§ How to complete this task
Because the images are not wanted, restate every line below word for word without them.

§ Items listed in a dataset
::::::::

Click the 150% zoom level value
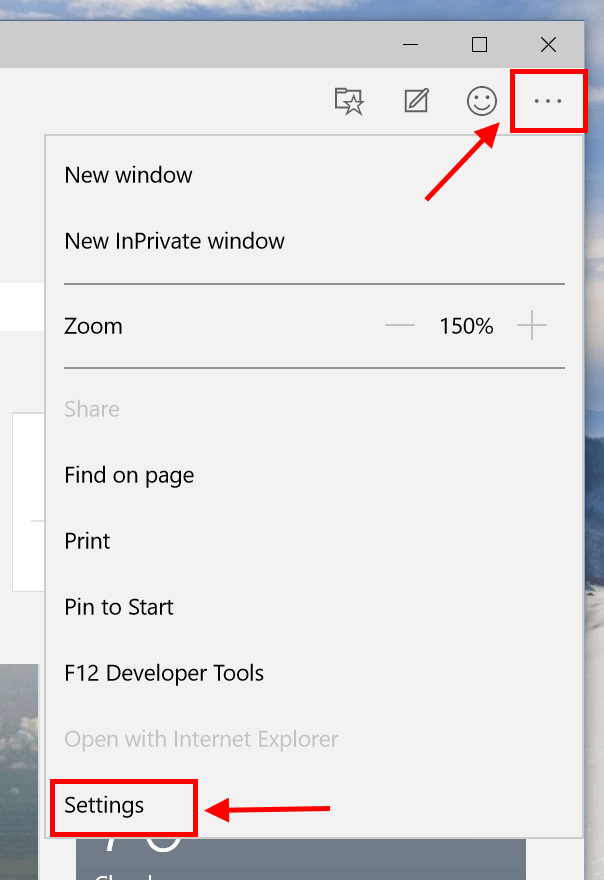Viewport: 604px width, 880px height. (466, 326)
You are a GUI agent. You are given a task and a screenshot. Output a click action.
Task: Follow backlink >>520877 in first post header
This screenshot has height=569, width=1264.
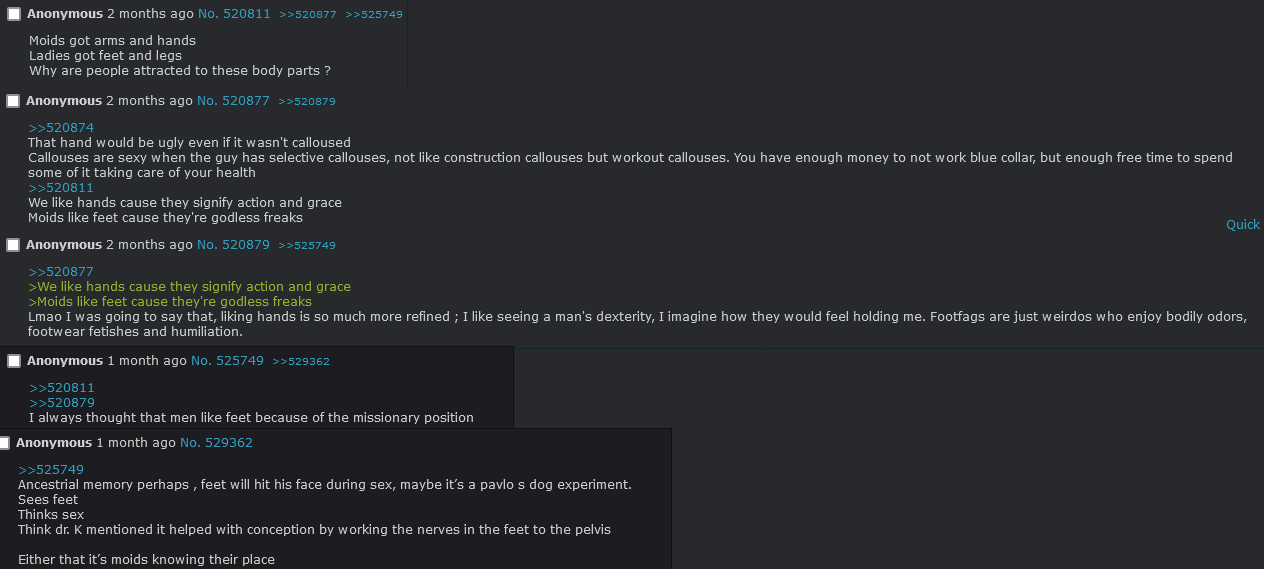(x=308, y=15)
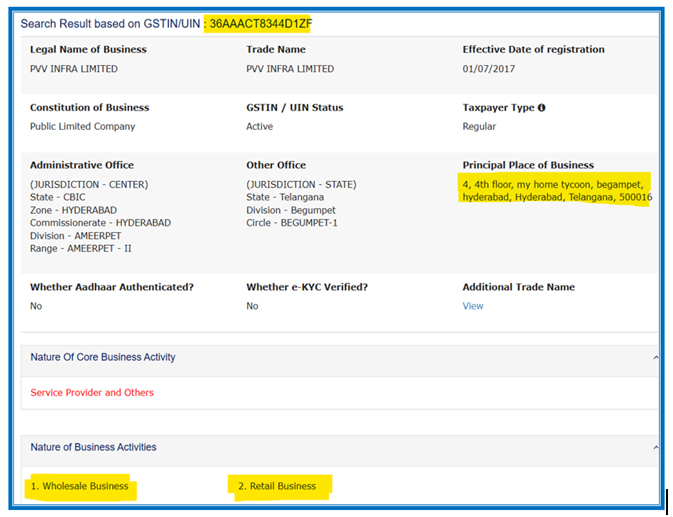Click the No value under e-KYC Verified
This screenshot has width=673, height=517.
click(252, 306)
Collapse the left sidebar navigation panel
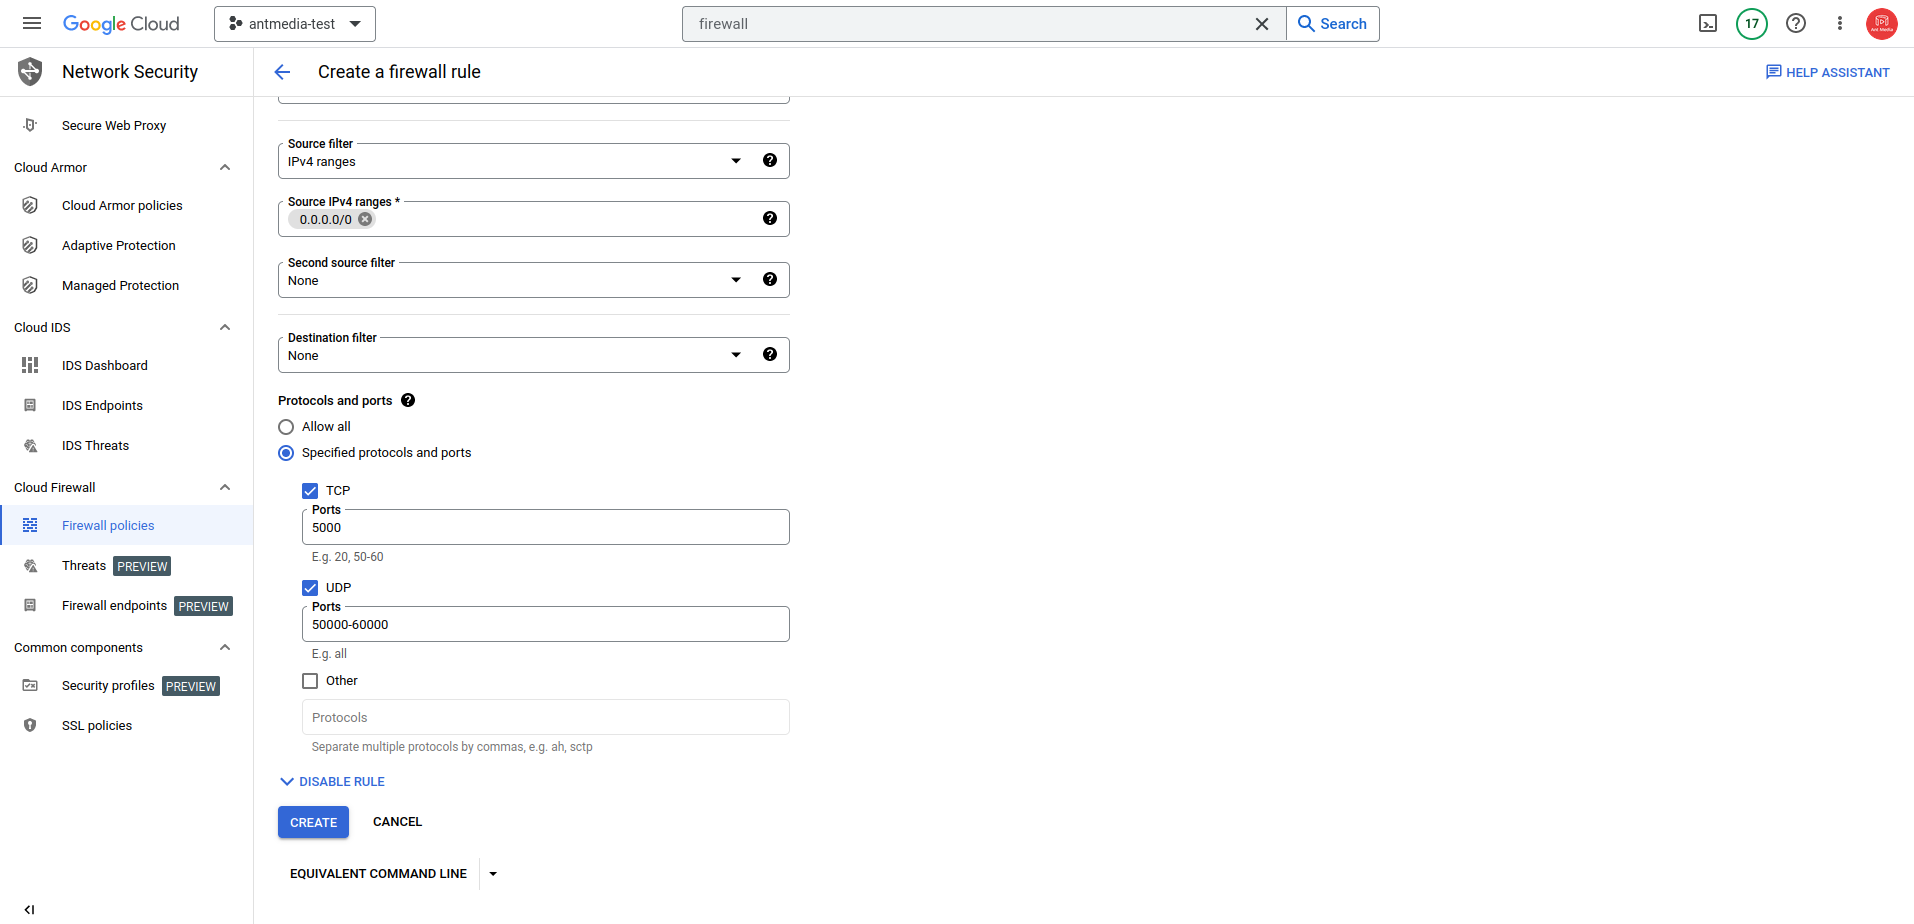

::::::::

§ Answer to the problem
Click the 150% zoom level value
Viewport: 604px width, 880px height. (466, 326)
You are a GUI agent. You are given a task and a screenshot. Output a click action.
Task: Follow backlink >>520877 in first post header
This screenshot has height=569, width=1264.
(x=308, y=15)
Click the No value under e-KYC Verified
This screenshot has width=673, height=517.
click(252, 306)
Collapse the left sidebar navigation panel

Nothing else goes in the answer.